BEGIN
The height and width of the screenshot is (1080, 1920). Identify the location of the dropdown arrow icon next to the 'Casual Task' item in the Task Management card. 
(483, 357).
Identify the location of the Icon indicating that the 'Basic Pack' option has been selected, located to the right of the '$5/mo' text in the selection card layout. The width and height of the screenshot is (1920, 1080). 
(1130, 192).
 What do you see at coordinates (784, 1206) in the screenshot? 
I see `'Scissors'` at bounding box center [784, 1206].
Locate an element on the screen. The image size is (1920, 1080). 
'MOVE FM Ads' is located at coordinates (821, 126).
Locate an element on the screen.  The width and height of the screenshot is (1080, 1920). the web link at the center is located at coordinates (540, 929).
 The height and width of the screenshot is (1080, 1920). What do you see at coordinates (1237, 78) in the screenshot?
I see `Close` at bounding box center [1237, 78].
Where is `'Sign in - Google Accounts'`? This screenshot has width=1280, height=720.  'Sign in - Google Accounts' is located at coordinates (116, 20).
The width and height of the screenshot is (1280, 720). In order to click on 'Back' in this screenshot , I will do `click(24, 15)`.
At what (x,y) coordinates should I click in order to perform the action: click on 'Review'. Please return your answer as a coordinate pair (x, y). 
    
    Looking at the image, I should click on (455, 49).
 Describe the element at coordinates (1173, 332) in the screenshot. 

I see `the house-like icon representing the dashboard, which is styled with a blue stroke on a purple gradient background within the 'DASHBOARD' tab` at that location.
END
→ REQUIREMENTS:
Copy these lines exactly as they are, covering every one of the records above.

→ EXERCISE SOLUTION:
The height and width of the screenshot is (1080, 1920). Identify the location of the dropdown arrow icon next to the 'Casual Task' item in the Task Management card. 
(483, 357).
Identify the location of the Icon indicating that the 'Basic Pack' option has been selected, located to the right of the '$5/mo' text in the selection card layout. The width and height of the screenshot is (1920, 1080). 
(1130, 192).
 What do you see at coordinates (784, 1206) in the screenshot? 
I see `'Scissors'` at bounding box center [784, 1206].
Locate an element on the screen. The image size is (1920, 1080). 
'MOVE FM Ads' is located at coordinates (821, 126).
Locate an element on the screen.  The width and height of the screenshot is (1080, 1920). the web link at the center is located at coordinates (540, 929).
 The height and width of the screenshot is (1080, 1920). What do you see at coordinates (1237, 78) in the screenshot?
I see `Close` at bounding box center [1237, 78].
Where is `'Sign in - Google Accounts'`? This screenshot has width=1280, height=720.  'Sign in - Google Accounts' is located at coordinates (116, 20).
The width and height of the screenshot is (1280, 720). In order to click on 'Back' in this screenshot , I will do `click(24, 15)`.
At what (x,y) coordinates should I click in order to perform the action: click on 'Review'. Please return your answer as a coordinate pair (x, y). 
    
    Looking at the image, I should click on (455, 49).
 Describe the element at coordinates (1173, 332) in the screenshot. 

I see `the house-like icon representing the dashboard, which is styled with a blue stroke on a purple gradient background within the 'DASHBOARD' tab` at that location.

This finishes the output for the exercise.